In 99% of cases you’ll get more money for settling your case with a lawyer than without. Sadly I learned about the 1% recently where you won’t.
A caller to my office was upset because his Chicago workers’ compensation attorney did a settlement without talking to him first. He mailed the client contracts, but sent it to the wrong address and someone else forged his signature to the contract and sent it back. My guess is that they were hoping to later steal a check. I believe this allegation because the firm that was representing him is the worst one in Chicago and we get more calls from their unhappy clients than any other firm.
For you, the question is what should your lawyer do before settling your case. The first thing to do is call you.

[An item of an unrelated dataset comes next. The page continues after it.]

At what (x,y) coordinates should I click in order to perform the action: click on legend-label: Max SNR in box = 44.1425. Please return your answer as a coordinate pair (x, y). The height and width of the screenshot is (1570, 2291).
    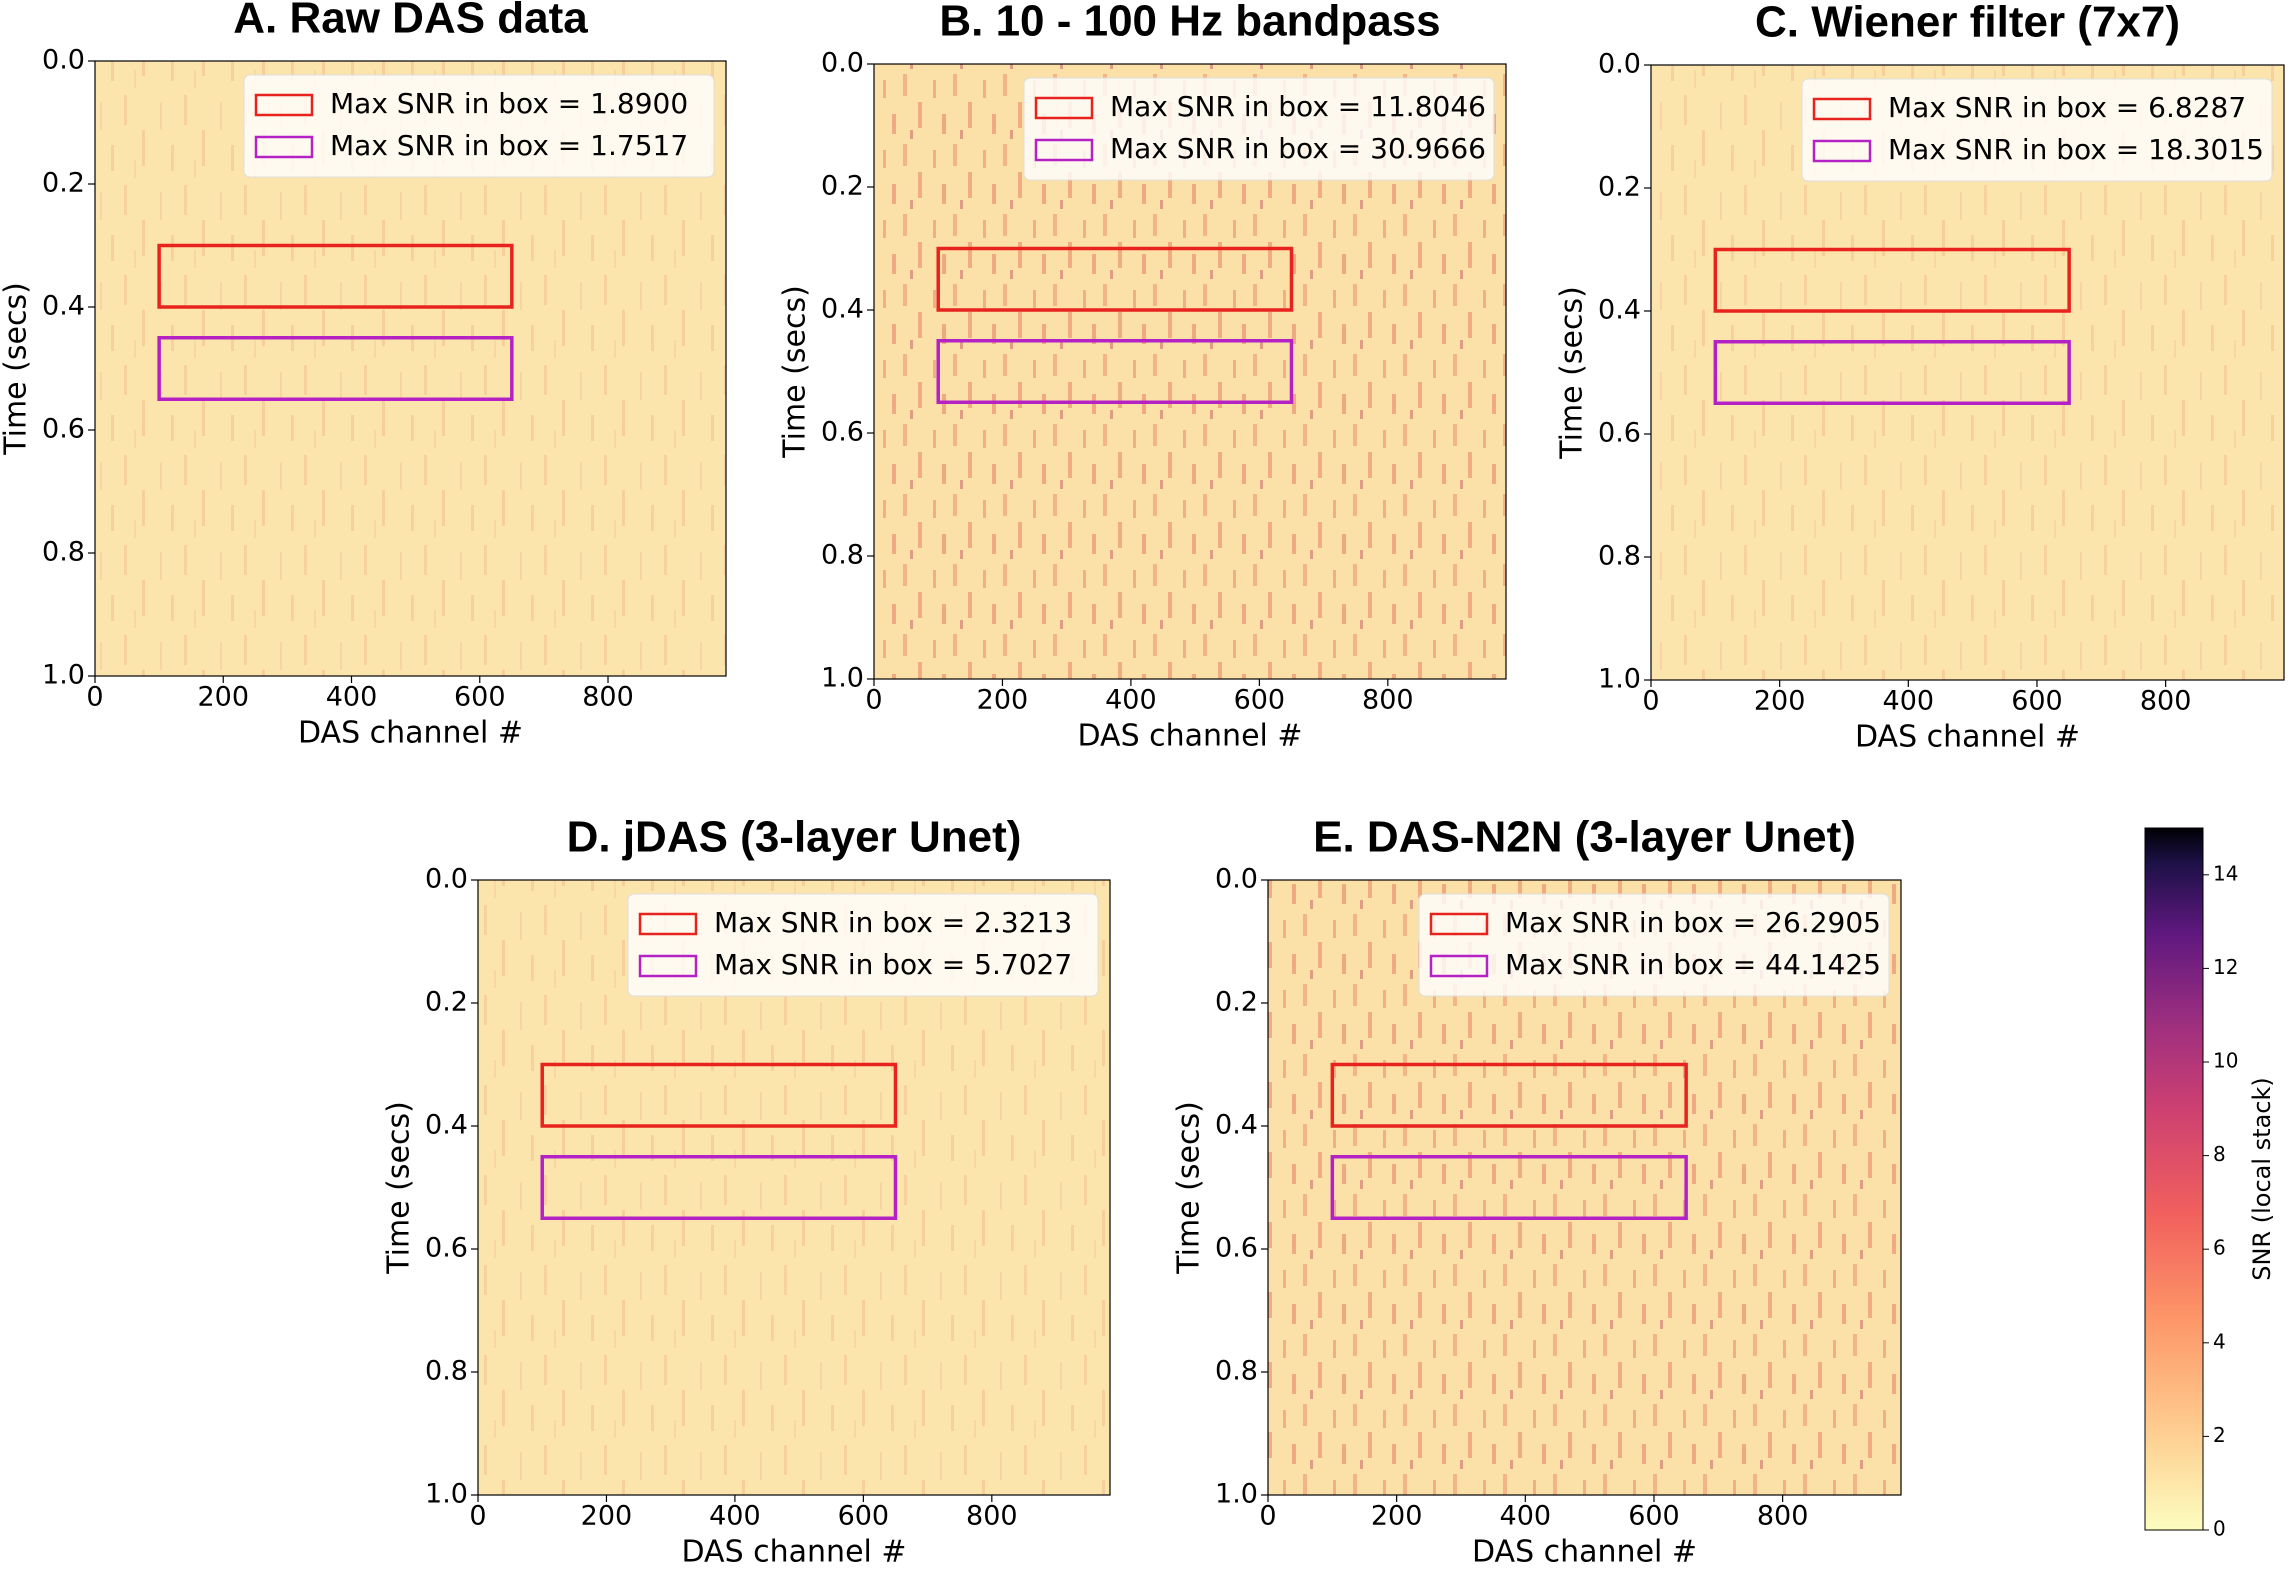
    Looking at the image, I should click on (1693, 964).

I thought this couldn’t be handled any other way, but apparently this crappy firm thinks if you mail the contracts to a client, maybe they’ll sign and you won’t have to explain why you are getting so little for them.
Every other attorney I’ve ever met would handle it like this:
- Call you to tell you a settlement offer has been made.
- Tell you what they think of the offer and make a recommendation as to whether or not you should accept it or not.
- Ask what questions you have about the offer.
- Tell you what will happen if you accept or reject it.
- Assuming it’s the first offer and they think they can get you more money, discuss with you what the counter demand should be.
- Give you a timeline of when you can expect to hear next and when the case should get resolved.
Before they make a recommendation or settlement demand, they should get all of your medical records and make sure that all of your bills have been paid too.
The bottom line is that it’s unethical for an attorney to not tell you about an offer or attempt to settle a case without your permission. If they do that they can and should lose their license to practice law.
In the bigger picture, this is about communication from your lawyer in general. They don’t need to call or e-mail every week, but if they don’t respond to you within 24 hours it’s a bad sign and if you don’t hear from them by phone or e-mail on a regular basis it’s a bad sign too.